Uber France, its director general Thibaud Simphal and Western Europe Director Pierre-Dimitri Gore-Coty are being charged with "misleading commercial practices, complicity in the illegal exercise of the taxi profession and illegal use of private data", the Paris prosecutor’s office said.
The two Uber bosses handed themselves over to police on Monday for questioning in relation to an investigation, which was launched last year, of the San Francisco-based company, AFP reports.
The investigation is targeting the UberPOP service offered by the company, in which clients are put in touch with cheaper unlicensed drivers.

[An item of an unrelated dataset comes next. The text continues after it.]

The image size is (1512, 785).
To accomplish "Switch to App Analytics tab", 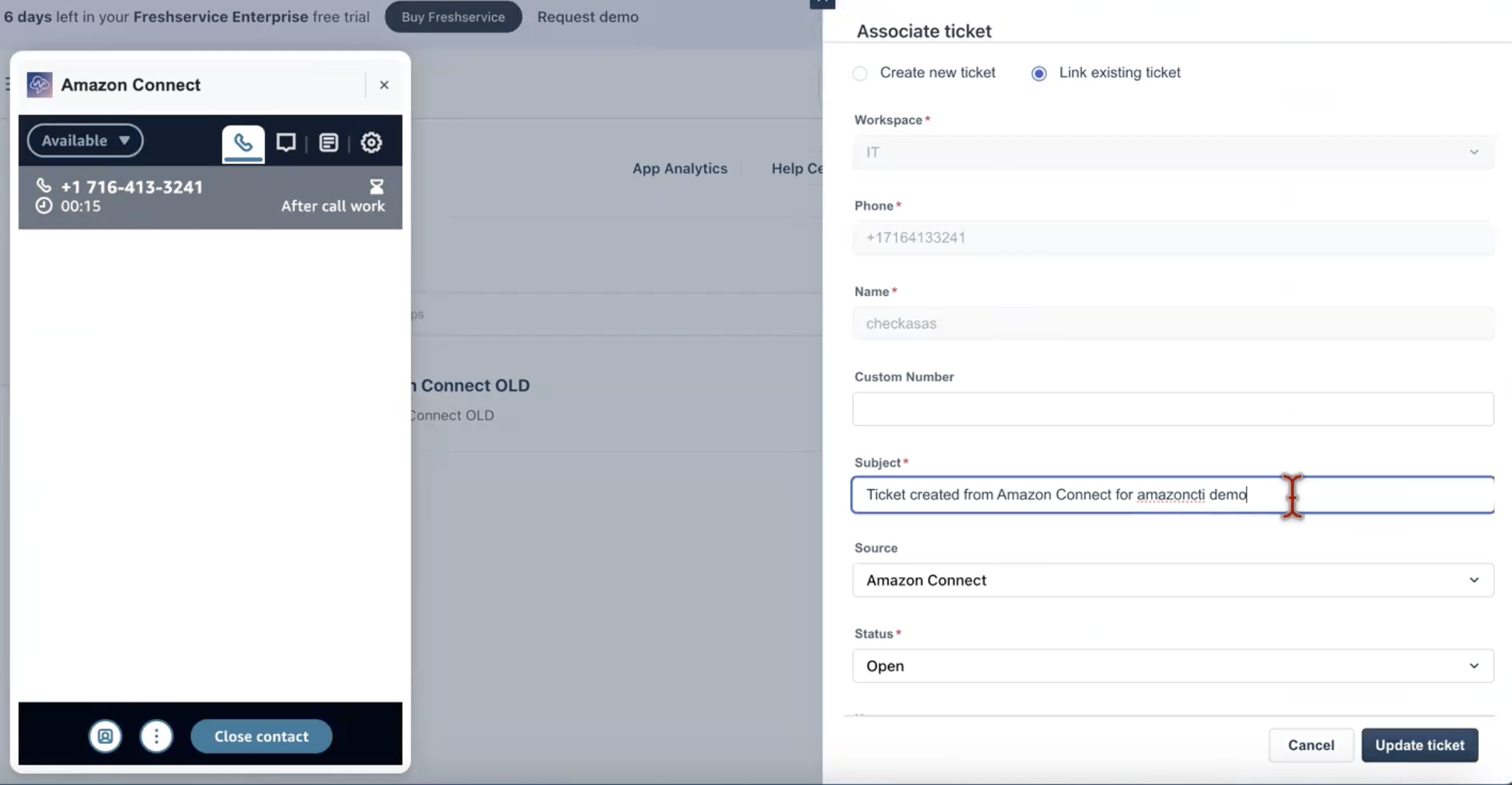I will pyautogui.click(x=680, y=168).
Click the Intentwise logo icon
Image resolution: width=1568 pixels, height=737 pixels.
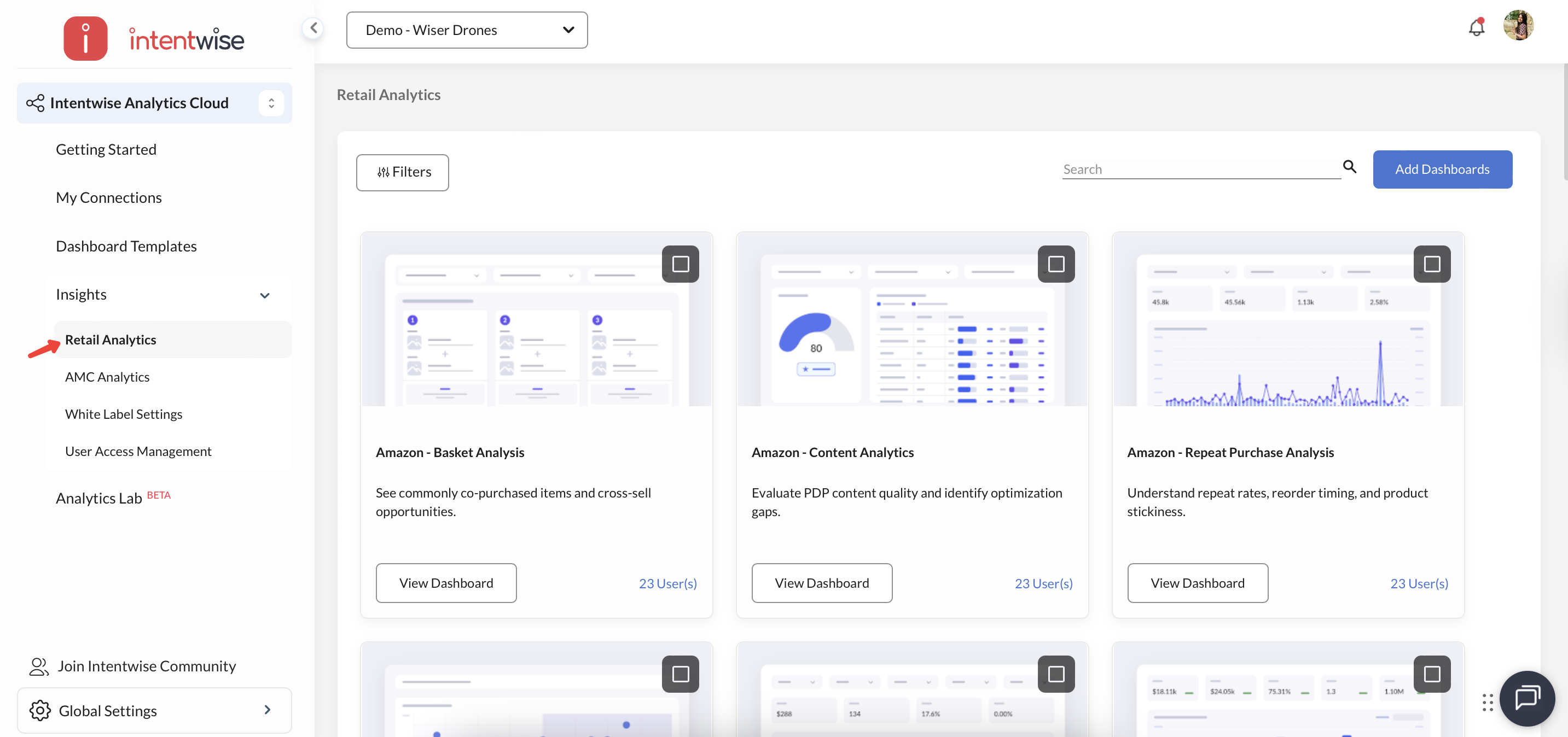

The service has raised the hackles of cabbies across Europe who complain about unfair competition from drivers who do not have to adhere to the same regulations as they do, and who also undercut their pricing.
UberPOP has been illegal in France since January, but the law has proved difficult to enforce and it continues to operate.
A taxi strike in France last week turned violent as drivers set fire to vehicles and blocked highways creating a headache for thousands of tourists.
The French investigation is also targeting the casual UberPOP drivers for "illegally exercising the taxi profession", the prosecutor’s office said.
One UberPOP driver in France has already been given a 15-day suspended prison sentence, while 79 other cases are underway.
A total of 202 fines have been handed out.
The Uber managers will appear in court on September 30.
During the taxi strike in France last week, about 3,000 cabbies blocked access to the capital’s Charles De Gaulle and Orly airports. Ten people were arrested, seven police officers were injured and 70 vehicles were damaged in clashes between Uber drivers and taxi drivers.
And on at least two occasions in Strasbourg, eastern France, last week, taxi drivers posed as customers to lure Uber drivers to isolated spots where they were assaulted by cabbies and their vehicles damaged.
Uber, which offers several types of ride-sharing services, claims to have 400,000 users of its low-cost UberPOP service in France.
Uber has become one of the world’s most valuable startups, worth an estimated $50 billion, as it has expanded to more than 50 countries.